What I understood at the time was that my father was far away, and he was finally coming home. I must have spoken to him on the phone once or twice, or at least provided the toddler equivalent of speech. Anyway, I knew my father. He was very much a part of my life. So, when Mother began to ask me if I was happy that dad was coming home, the answer was most certainly ‘yes’.

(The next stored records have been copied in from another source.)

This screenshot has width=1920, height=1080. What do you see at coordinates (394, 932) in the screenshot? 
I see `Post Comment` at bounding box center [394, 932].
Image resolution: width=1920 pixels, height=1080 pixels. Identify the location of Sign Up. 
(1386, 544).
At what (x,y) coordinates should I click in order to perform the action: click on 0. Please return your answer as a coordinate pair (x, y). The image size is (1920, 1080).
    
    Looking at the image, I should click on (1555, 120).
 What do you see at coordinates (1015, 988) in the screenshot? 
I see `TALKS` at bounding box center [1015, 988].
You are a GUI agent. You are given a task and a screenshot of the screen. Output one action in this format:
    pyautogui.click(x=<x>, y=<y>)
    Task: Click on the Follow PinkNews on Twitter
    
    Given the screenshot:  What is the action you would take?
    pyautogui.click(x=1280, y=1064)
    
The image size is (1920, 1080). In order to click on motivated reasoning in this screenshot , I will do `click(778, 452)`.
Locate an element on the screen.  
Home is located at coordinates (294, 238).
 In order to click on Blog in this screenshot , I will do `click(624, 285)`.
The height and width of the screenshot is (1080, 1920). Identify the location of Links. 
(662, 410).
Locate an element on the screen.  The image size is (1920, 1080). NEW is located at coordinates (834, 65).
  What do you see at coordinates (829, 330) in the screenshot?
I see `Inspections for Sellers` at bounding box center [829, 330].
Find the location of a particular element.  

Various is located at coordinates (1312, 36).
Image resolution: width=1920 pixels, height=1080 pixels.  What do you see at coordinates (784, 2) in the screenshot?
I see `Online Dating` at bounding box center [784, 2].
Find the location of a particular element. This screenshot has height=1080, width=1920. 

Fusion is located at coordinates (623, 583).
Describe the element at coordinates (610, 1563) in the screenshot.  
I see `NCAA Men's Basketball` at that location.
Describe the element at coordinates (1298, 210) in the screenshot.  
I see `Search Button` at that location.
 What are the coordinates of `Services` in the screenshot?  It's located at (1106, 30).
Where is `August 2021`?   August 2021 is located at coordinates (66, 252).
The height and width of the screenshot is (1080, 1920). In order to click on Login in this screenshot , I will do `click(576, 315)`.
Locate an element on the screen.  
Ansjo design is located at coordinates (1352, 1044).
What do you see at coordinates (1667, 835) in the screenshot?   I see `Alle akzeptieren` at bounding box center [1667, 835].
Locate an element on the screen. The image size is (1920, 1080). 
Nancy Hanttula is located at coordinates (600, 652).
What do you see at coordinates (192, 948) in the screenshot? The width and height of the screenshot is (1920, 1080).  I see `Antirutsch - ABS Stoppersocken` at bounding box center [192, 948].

It  must have been a school day when Father returned, because neither my older brother nor my older sister came with us to meet the plane. I remember we walked out onto the tarmac. I remember Mom’s excitement as the flight approached. I remember how it increased as the men began to step off the plane, each in combat fatigues. I looked, but I could not see my father among the first few, nor the few that came after.

And then Mother’s excitement seemed to boil over. “There he is,” she shouted, “Do you see him?”

I didn’t.

She kept pointing at someone in the line of men in green combat fatigues, but I didn’t recognize my father among any them at all. I still didn’t recognize the man that actually walked up, hugged and kissed my mother. I had no idea who he was.

I remember staring up at him and wondering if this really was the man in the pictures at home. And that’s when it dawned on me. What I could not remember at the time was ever having seen him in person. I had of course, but it had been too far back in time. Perhaps half of my young life had passed since I had last seen this man. In the interim, he had become a voice on the phone, a series of pictures, and a person given form and meaning largely through Mother’s words.

The man in front of me at just that moment was not wearing a dress uniform as he had been in all those pictures, and that was enough to throw me completely. I studied his face to see if I could recognize something there, but I just couldn’t see it. Father to me was a broad brimmed officer’s hat and a uniform full of fancy decorations. Standing there without them, this man could have been anybody. It was an awfully odd moment, staring up at a man already a part of my world and realizing that I didn’t know him at all. At the moment, I had only my mother’s word upon which to hang my belief that this was my father.

Thankfully, she was right.

He turned out to be a very good one.